Page Buffer with pHDF5

luc.grosheintz · November 7, 2022, 3:44pm

I would like to instruct HDF5 to read a page aggregated file using the page buffer. A complete reproducer at the end of the post. The file is created like this:

auto fcpl = H5Pcreate(H5P_FILE_CREATE);
H5Pset_file_space_strategy(fcpl, H5F_FSPACE_STRATEGY_PAGE, false, 0);

auto file = H5Fcreate(filename.c_str(), H5F_ACC_TRUNC, fcpl, H5P_DEFAULT);

To open the file with a page buffer configured I use the following snippet:

auto fapl = H5Pcreate(H5P_FILE_ACCESS);
H5Pset_page_buffer_size(fapl, 1024, 0, 0);

auto file = H5Fopen(filename.c_str(), H5F_ACC_RDONLY, fapl);

When building against the serial version of HDF5 everything works as expected. However, if I build against the parallel version of HDF5, without requesting any MPI-IO or any other change to the code, it fails, producing the following error:

  #006: H5Fint.c line 1950 in H5F_open(): page buffering is disabled for parallel
    major: File accessibility
    minor: Unable to open file

Which leads us to the following line in the repository:

github.com

HDFGroup/hdf5/blob/94119211a74ce966380d0013efd48c6effe01f10/src/H5Fint.c#L1922


/* Check if page buffering is enabled */
if (H5P_get(a_plist, H5F_ACS_PAGE_BUFFER_SIZE_NAME, &page_buf_size) < 0)
    HGOTO_ERROR(H5E_FILE, H5E_CANTGET, NULL, "can't get page buffer size")
if (page_buf_size) {
#ifdef H5_HAVE_PARALLEL
    /* Collective metadata writes are not supported with page buffering */
    if (file->shared->coll_md_write)
        HGOTO_ERROR(H5E_FILE, H5E_CANTOPENFILE, NULL,
                    "collective metadata writes are not supported with page buffering")
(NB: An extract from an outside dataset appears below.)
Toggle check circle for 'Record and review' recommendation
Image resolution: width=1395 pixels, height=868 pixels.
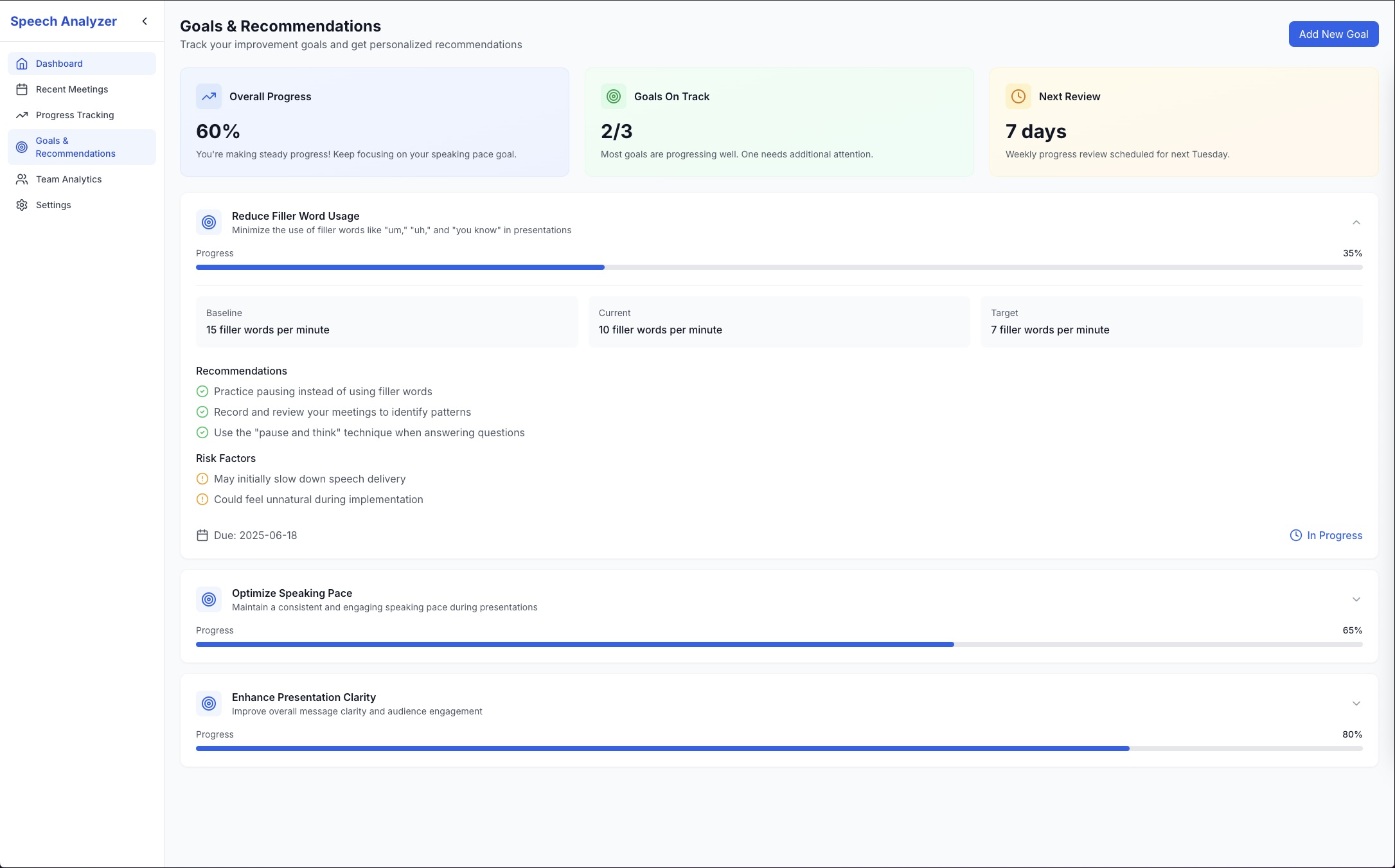point(202,412)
    /* Temporary: fail file create when page buffering feature is enabled for parallel */
    HGOTO_ERROR(H5E_FILE, H5E_CANTOPENFILE, NULL, "page buffering is disabled for parallel")
#endif /* H5_HAVE_PARALLEL */
    /* Query for other page buffer cache properties */
    if (H5P_get(a_plist, H5F_ACS_PAGE_BUFFER_MIN_META_PERC_NAME, &page_buf_min_meta_perc) < 0)
        HGOTO_ERROR(H5E_FILE, H5E_CANTGET, NULL, "can't get minimum metadata fraction of page buffer")
    if (H5P_get(a_plist, H5F_ACS_PAGE_BUFFER_MIN_RAW_PERC_NAME, &page_buf_min_raw_perc) < 0)
        HGOTO_ERROR(H5E_FILE, H5E_CANTGET, NULL, "can't get minimum raw data fraction of page buffer")
} /* end if */


/*

When reading “RFC: Page Buffering” I get the impression that this usecase should be covered, since it mentions regression testing for the parallel case and also alludes to partial support in the parallel version of HDF5. However, the line of code that raises the error is unconditional.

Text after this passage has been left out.